Philip R. Lane, Member of the Executive Board of the ECB, outlined analytical perspectives on energy supply shocks. He highlighted that global energy disruptions have a more severe impact on output and inflation compared to regional shocks.

Quantifying the oil price hit

ECB staff analysis, using a Bayesian vector autoregressive (VAR) model, quantifies the economic impact of supply-driven oil price increases on the euro area.

Unlike demand-driven rises, a supply shock, especially geopolitical, significantly weighs on oil-importing economies.

A 10 percent increase in the real oil price is estimated to lower euro area real GDP growth by 0.2 to 0.3 percentage points annually for three years.

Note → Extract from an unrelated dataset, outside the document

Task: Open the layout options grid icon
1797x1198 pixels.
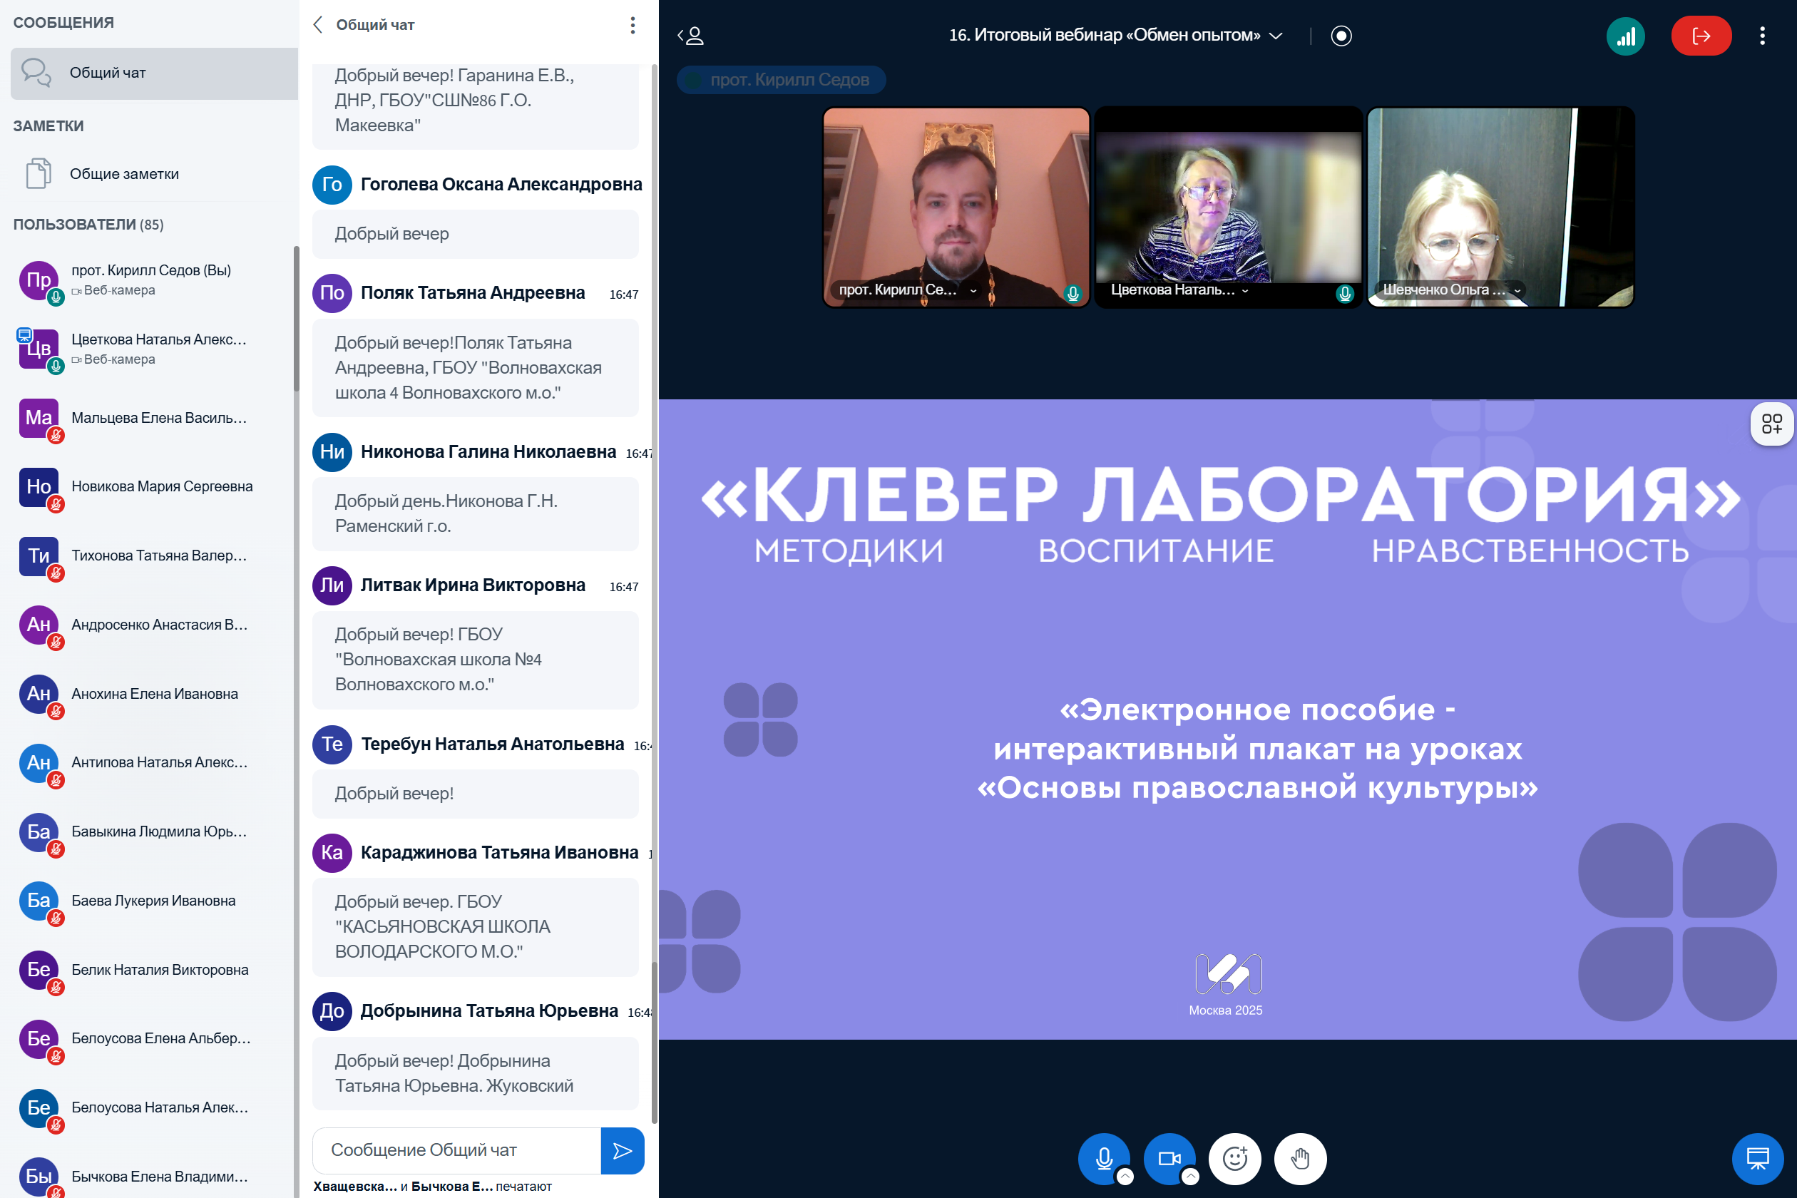Action: 1771,424
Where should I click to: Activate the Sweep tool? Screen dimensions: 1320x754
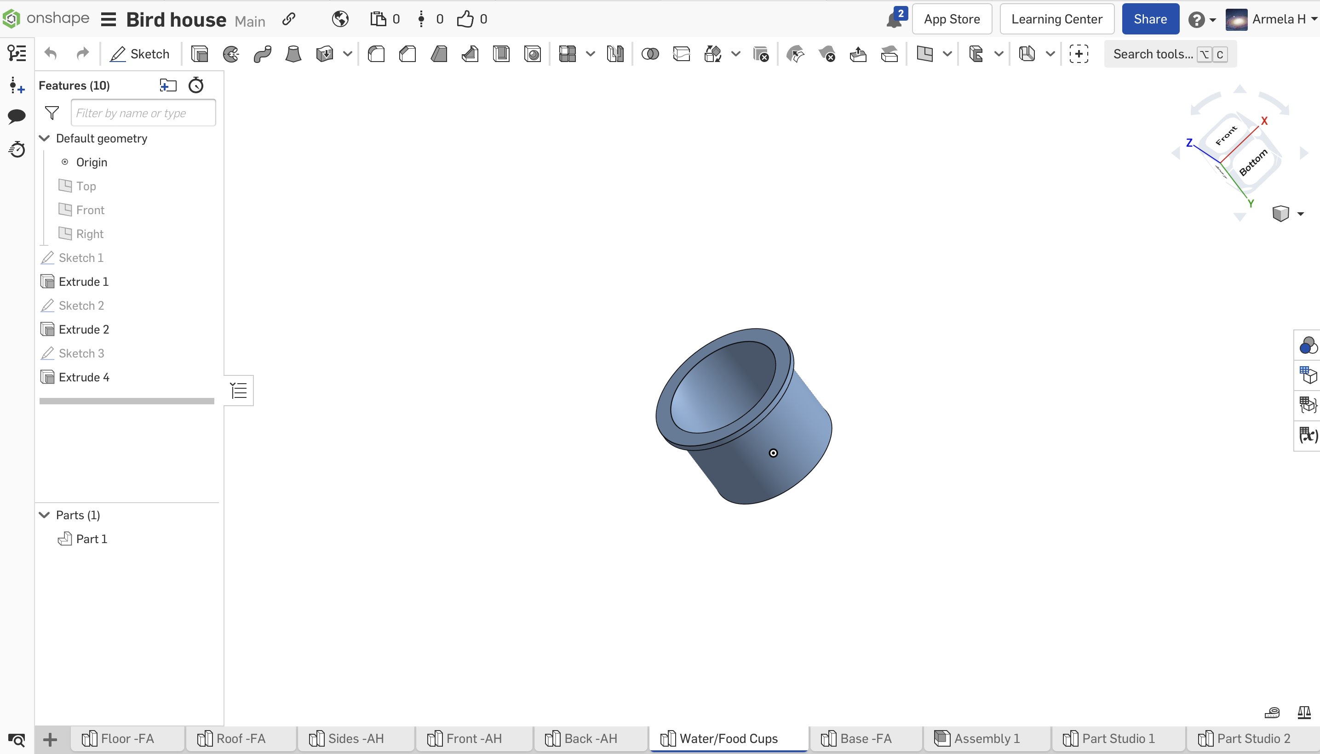click(x=262, y=53)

Both private consumption and investment growth are adversely affected, with investment showing greater sensitivity due to elevated uncertainty.

The model, estimated from 1985 to 2023, also indicates a weakening of these effects over time, particularly for private consumption, consistent with the euro area's declining oil intensity.

This suggests a gradual adaptation of the economy to energy price fluctuations, though significant impacts persist.

Global shocks: A compounding effect

ECB staff compared global and regional energy shocks using a multi-country, multi-sector DSGE model.

A global shock raises imported energy prices directly and indirectly, increasing costs for all energy-intensive goods and deteriorating the EU's terms of trade.

The adverse impact on EU output is larger due to reduced global demand.

Unlike regional shocks, a global shock offers no relief via cheaper imports as costs rise worldwide, creating a compounding effect across international suppliers.

This leads to more severe damage to output and larger, more front-loaded indirect effects on non-energy inflation, contributing 1.5 percentage points cumulatively compared to 0.4 for a regional shock.

The hidden costs of global shocks

Lane's speech highlights the complex, compounding effects of global energy shocks on output and inflation, extending beyond direct price impacts.

This analysis offers crucial insights for policymakers, demanding differentiation between shock types when formulating responses.

Future global energy crises will likely necessitate a more nuanced and potentially forceful monetary policy reaction to manage broader inflationary pressures.